* Records to use:
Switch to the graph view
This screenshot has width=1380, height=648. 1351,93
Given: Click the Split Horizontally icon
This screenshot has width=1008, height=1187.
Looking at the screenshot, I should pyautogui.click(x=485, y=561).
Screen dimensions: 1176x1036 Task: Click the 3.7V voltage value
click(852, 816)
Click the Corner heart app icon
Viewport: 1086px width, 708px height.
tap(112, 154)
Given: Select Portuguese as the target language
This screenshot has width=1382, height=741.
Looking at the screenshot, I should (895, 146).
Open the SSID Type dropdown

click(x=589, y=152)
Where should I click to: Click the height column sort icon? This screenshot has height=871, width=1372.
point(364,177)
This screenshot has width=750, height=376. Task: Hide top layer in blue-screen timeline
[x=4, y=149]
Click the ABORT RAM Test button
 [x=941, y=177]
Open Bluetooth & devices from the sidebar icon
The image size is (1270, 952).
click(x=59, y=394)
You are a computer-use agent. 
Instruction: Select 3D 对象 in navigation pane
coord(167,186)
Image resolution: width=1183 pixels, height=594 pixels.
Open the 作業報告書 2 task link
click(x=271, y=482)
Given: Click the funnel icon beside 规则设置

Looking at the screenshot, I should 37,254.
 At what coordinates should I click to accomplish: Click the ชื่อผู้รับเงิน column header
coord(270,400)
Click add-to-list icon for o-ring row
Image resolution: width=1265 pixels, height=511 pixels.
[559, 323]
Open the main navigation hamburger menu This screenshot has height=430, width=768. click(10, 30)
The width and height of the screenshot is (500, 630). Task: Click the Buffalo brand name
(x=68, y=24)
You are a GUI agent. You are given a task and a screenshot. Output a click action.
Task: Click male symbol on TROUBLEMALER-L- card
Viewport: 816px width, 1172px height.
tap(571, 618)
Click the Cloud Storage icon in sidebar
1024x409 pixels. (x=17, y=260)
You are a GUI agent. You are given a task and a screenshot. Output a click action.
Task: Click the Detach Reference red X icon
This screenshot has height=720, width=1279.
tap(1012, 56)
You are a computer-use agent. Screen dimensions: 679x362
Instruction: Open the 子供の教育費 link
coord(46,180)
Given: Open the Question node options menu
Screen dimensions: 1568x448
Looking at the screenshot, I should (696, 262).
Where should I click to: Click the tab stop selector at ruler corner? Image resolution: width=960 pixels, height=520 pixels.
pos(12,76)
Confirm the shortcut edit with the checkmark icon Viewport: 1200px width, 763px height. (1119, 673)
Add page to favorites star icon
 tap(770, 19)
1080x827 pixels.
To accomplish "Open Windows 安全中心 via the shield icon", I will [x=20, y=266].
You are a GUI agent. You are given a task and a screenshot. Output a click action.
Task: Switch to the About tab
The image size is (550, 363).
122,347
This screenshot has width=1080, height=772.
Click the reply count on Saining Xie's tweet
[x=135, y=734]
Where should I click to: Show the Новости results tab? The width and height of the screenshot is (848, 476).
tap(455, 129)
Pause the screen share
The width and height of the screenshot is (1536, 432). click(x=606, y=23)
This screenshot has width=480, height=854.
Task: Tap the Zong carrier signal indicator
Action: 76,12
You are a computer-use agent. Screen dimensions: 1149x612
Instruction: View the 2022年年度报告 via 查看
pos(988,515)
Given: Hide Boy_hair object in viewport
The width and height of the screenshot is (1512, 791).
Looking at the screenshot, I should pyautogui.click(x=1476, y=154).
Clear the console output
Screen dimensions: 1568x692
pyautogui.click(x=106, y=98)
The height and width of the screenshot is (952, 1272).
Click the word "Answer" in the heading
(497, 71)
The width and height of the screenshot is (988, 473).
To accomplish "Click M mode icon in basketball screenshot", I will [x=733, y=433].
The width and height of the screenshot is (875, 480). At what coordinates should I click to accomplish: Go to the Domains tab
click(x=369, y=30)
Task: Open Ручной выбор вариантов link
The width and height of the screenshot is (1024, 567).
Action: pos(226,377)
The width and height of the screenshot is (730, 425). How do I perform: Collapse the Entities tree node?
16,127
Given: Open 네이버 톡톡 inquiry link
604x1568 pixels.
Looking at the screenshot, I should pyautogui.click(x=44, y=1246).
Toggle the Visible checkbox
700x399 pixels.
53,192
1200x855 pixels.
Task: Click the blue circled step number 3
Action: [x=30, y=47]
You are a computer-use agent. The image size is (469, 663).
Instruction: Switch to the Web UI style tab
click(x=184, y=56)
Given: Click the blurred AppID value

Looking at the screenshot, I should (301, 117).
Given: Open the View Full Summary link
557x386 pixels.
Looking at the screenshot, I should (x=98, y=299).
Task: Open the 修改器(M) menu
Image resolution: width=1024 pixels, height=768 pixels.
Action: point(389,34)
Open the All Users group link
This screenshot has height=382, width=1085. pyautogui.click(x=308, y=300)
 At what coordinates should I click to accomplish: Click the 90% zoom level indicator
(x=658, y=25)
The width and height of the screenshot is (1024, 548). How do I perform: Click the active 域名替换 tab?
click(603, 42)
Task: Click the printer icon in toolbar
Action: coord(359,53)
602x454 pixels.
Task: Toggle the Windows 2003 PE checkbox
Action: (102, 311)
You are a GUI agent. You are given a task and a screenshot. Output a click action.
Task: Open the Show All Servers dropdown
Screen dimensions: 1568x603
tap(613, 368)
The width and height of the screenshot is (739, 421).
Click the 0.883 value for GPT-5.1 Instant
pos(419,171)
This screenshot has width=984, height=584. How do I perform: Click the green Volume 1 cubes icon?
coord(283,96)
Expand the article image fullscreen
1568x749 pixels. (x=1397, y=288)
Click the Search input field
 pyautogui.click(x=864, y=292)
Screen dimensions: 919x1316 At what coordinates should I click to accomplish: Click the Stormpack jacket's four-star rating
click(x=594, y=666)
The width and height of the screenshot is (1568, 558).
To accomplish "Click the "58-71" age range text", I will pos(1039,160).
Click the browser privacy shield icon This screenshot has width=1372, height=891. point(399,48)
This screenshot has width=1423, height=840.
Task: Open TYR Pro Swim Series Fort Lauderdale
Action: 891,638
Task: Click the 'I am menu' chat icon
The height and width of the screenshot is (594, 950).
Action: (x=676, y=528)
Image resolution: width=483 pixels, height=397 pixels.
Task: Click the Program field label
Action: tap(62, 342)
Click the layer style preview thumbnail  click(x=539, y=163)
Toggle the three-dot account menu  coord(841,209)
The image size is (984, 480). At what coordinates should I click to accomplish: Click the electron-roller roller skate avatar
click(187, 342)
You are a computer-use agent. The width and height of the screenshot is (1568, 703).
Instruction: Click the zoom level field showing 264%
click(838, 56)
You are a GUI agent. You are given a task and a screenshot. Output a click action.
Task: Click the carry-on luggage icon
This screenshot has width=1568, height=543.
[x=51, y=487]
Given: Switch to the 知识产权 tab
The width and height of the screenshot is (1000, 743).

* Required action:
All lines above are to be transcribed exactly.

* Written solution:
Switch to the graph view
This screenshot has width=1380, height=648. 1351,93
Given: Click the Split Horizontally icon
This screenshot has width=1008, height=1187.
Looking at the screenshot, I should pyautogui.click(x=485, y=561).
Screen dimensions: 1176x1036 Task: Click the 3.7V voltage value
click(852, 816)
Click the Corner heart app icon
Viewport: 1086px width, 708px height.
tap(112, 154)
Given: Select Portuguese as the target language
This screenshot has width=1382, height=741.
Looking at the screenshot, I should (895, 146).
Open the SSID Type dropdown

click(x=589, y=152)
Where should I click to: Click the height column sort icon? This screenshot has height=871, width=1372.
point(364,177)
This screenshot has width=750, height=376. Task: Hide top layer in blue-screen timeline
[x=4, y=149]
Click the ABORT RAM Test button
 [x=941, y=177]
Open Bluetooth & devices from the sidebar icon
The image size is (1270, 952).
click(x=59, y=394)
You are a computer-use agent. 
Instruction: Select 3D 对象 in navigation pane
coord(167,186)
Image resolution: width=1183 pixels, height=594 pixels.
Open the 作業報告書 2 task link
click(x=271, y=482)
Given: Click the funnel icon beside 规则设置

Looking at the screenshot, I should 37,254.
 At what coordinates should I click to accomplish: Click the ชื่อผู้รับเงิน column header
coord(270,400)
Click add-to-list icon for o-ring row
Image resolution: width=1265 pixels, height=511 pixels.
[559, 323]
Open the main navigation hamburger menu This screenshot has height=430, width=768. click(10, 30)
The width and height of the screenshot is (500, 630). Task: Click the Buffalo brand name
(x=68, y=24)
You are a GUI agent. You are given a task and a screenshot. Output a click action.
Task: Click male symbol on TROUBLEMALER-L- card
Viewport: 816px width, 1172px height.
tap(571, 618)
Click the Cloud Storage icon in sidebar
1024x409 pixels. (x=17, y=260)
You are a GUI agent. You are given a task and a screenshot. Output a click action.
Task: Click the Detach Reference red X icon
This screenshot has height=720, width=1279.
tap(1012, 56)
You are a computer-use agent. Screen dimensions: 679x362
Instruction: Open the 子供の教育費 link
coord(46,180)
Given: Open the Question node options menu
Screen dimensions: 1568x448
Looking at the screenshot, I should (696, 262).
Where should I click to: Click the tab stop selector at ruler corner? Image resolution: width=960 pixels, height=520 pixels.
pos(12,76)
Confirm the shortcut edit with the checkmark icon Viewport: 1200px width, 763px height. (1119, 673)
Add page to favorites star icon
 tap(770, 19)
1080x827 pixels.
To accomplish "Open Windows 安全中心 via the shield icon", I will [x=20, y=266].
You are a GUI agent. You are given a task and a screenshot. Output a click action.
Task: Switch to the About tab
The image size is (550, 363).
122,347
This screenshot has width=1080, height=772.
Click the reply count on Saining Xie's tweet
[x=135, y=734]
Where should I click to: Show the Новости results tab? The width and height of the screenshot is (848, 476).
tap(455, 129)
Pause the screen share
The width and height of the screenshot is (1536, 432). click(x=606, y=23)
This screenshot has width=480, height=854.
Task: Tap the Zong carrier signal indicator
Action: 76,12
You are a computer-use agent. Screen dimensions: 1149x612
Instruction: View the 2022年年度报告 via 查看
pos(988,515)
Given: Hide Boy_hair object in viewport
The width and height of the screenshot is (1512, 791).
Looking at the screenshot, I should pyautogui.click(x=1476, y=154).
Clear the console output
Screen dimensions: 1568x692
pyautogui.click(x=106, y=98)
The height and width of the screenshot is (952, 1272).
Click the word "Answer" in the heading
(497, 71)
The width and height of the screenshot is (988, 473).
To accomplish "Click M mode icon in basketball screenshot", I will [x=733, y=433].
The width and height of the screenshot is (875, 480). At what coordinates should I click to accomplish: Go to the Domains tab
click(x=369, y=30)
Task: Open Ручной выбор вариантов link
The width and height of the screenshot is (1024, 567).
Action: pos(226,377)
The width and height of the screenshot is (730, 425). How do I perform: Collapse the Entities tree node?
16,127
Given: Open 네이버 톡톡 inquiry link
604x1568 pixels.
Looking at the screenshot, I should pyautogui.click(x=44, y=1246).
Toggle the Visible checkbox
700x399 pixels.
53,192
1200x855 pixels.
Task: Click the blue circled step number 3
Action: [x=30, y=47]
You are a computer-use agent. The image size is (469, 663).
Instruction: Switch to the Web UI style tab
click(x=184, y=56)
Given: Click the blurred AppID value

Looking at the screenshot, I should (301, 117).
Given: Open the View Full Summary link
557x386 pixels.
Looking at the screenshot, I should (x=98, y=299).
Task: Open the 修改器(M) menu
Image resolution: width=1024 pixels, height=768 pixels.
Action: point(389,34)
Open the All Users group link
This screenshot has height=382, width=1085. pyautogui.click(x=308, y=300)
 At what coordinates should I click to accomplish: Click the 90% zoom level indicator
(x=658, y=25)
The width and height of the screenshot is (1024, 548). How do I perform: Click the active 域名替换 tab?
click(603, 42)
Task: Click the printer icon in toolbar
Action: coord(359,53)
602x454 pixels.
Task: Toggle the Windows 2003 PE checkbox
Action: (102, 311)
You are a GUI agent. You are given a task and a screenshot. Output a click action.
Task: Open the Show All Servers dropdown
Screen dimensions: 1568x603
tap(613, 368)
The width and height of the screenshot is (739, 421).
Click the 0.883 value for GPT-5.1 Instant
pos(419,171)
This screenshot has width=984, height=584. How do I perform: Click the green Volume 1 cubes icon?
coord(283,96)
Expand the article image fullscreen
1568x749 pixels. (x=1397, y=288)
Click the Search input field
 pyautogui.click(x=864, y=292)
Screen dimensions: 919x1316 At what coordinates should I click to accomplish: Click the Stormpack jacket's four-star rating
click(x=594, y=666)
The width and height of the screenshot is (1568, 558).
To accomplish "Click the "58-71" age range text", I will pos(1039,160).
Click the browser privacy shield icon This screenshot has width=1372, height=891. point(399,48)
This screenshot has width=1423, height=840.
Task: Open TYR Pro Swim Series Fort Lauderdale
Action: 891,638
Task: Click the 'I am menu' chat icon
The height and width of the screenshot is (594, 950).
Action: (x=676, y=528)
Image resolution: width=483 pixels, height=397 pixels.
Task: Click the Program field label
Action: tap(62, 342)
Click the layer style preview thumbnail  click(x=539, y=163)
Toggle the three-dot account menu  coord(841,209)
The image size is (984, 480). At what coordinates should I click to accomplish: Click the electron-roller roller skate avatar
click(187, 342)
You are a computer-use agent. The width and height of the screenshot is (1568, 703).
Instruction: Click the zoom level field showing 264%
click(838, 56)
You are a GUI agent. You are given a task and a screenshot. Output a click action.
Task: Click the carry-on luggage icon
This screenshot has width=1568, height=543.
[x=51, y=487]
Given: Switch to the 知识产权 tab
The width and height of the screenshot is (1000, 743).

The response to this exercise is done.